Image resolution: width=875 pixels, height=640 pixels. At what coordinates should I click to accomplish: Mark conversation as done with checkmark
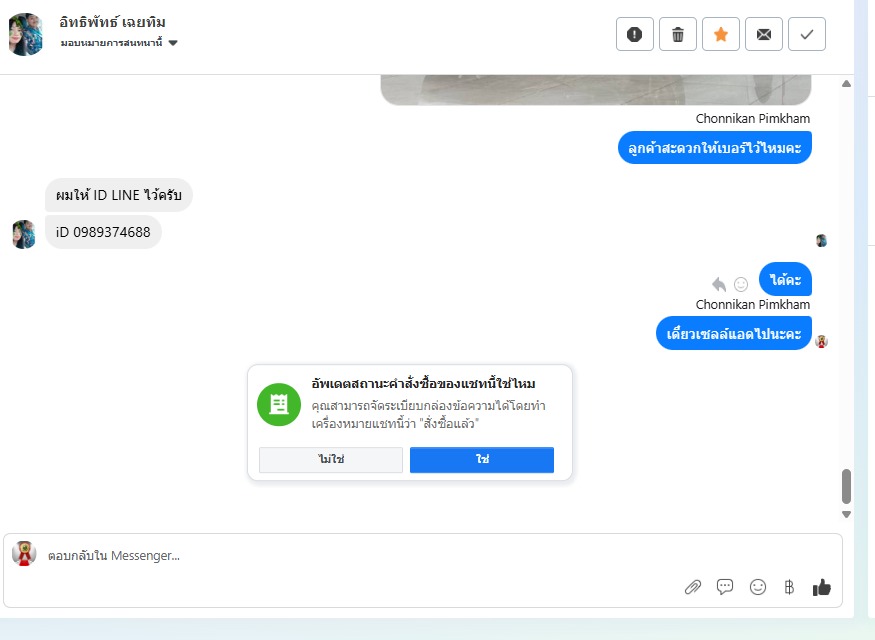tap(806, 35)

____________________

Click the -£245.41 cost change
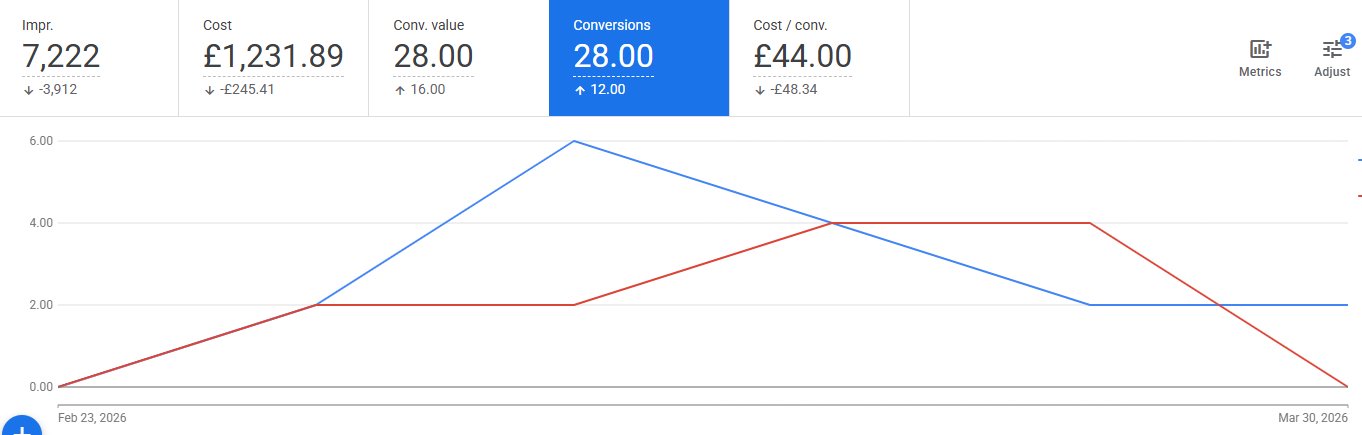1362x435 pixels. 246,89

____________________

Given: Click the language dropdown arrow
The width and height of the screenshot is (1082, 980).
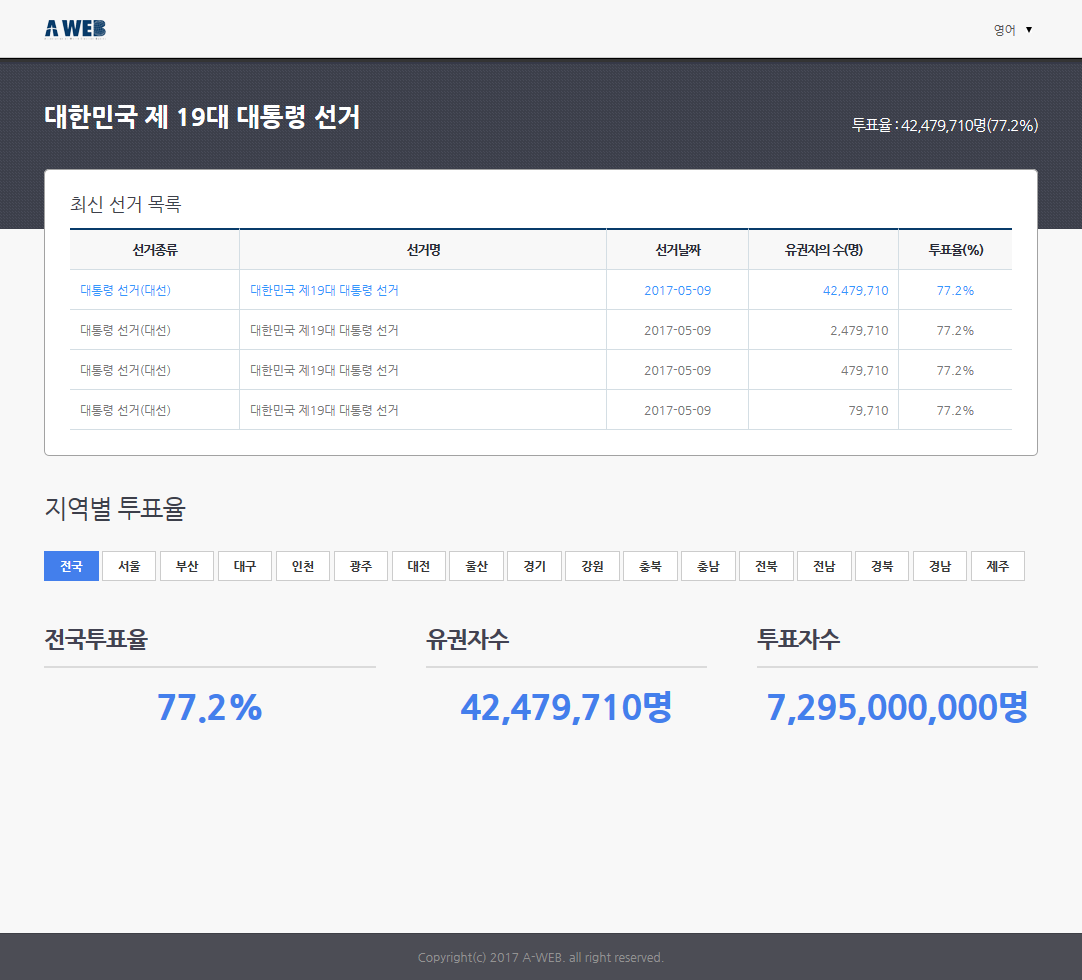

____________________

:: EXERCISE DIRECTIONS ::
The required answer is the exact run of lines above starting at the line with "Given: Click the language dropdown arrow" and ending at the line with "The width and", with both ends present.

:: TASK SOLUTION ::
Given: Click the language dropdown arrow
The width and height of the screenshot is (1082, 980).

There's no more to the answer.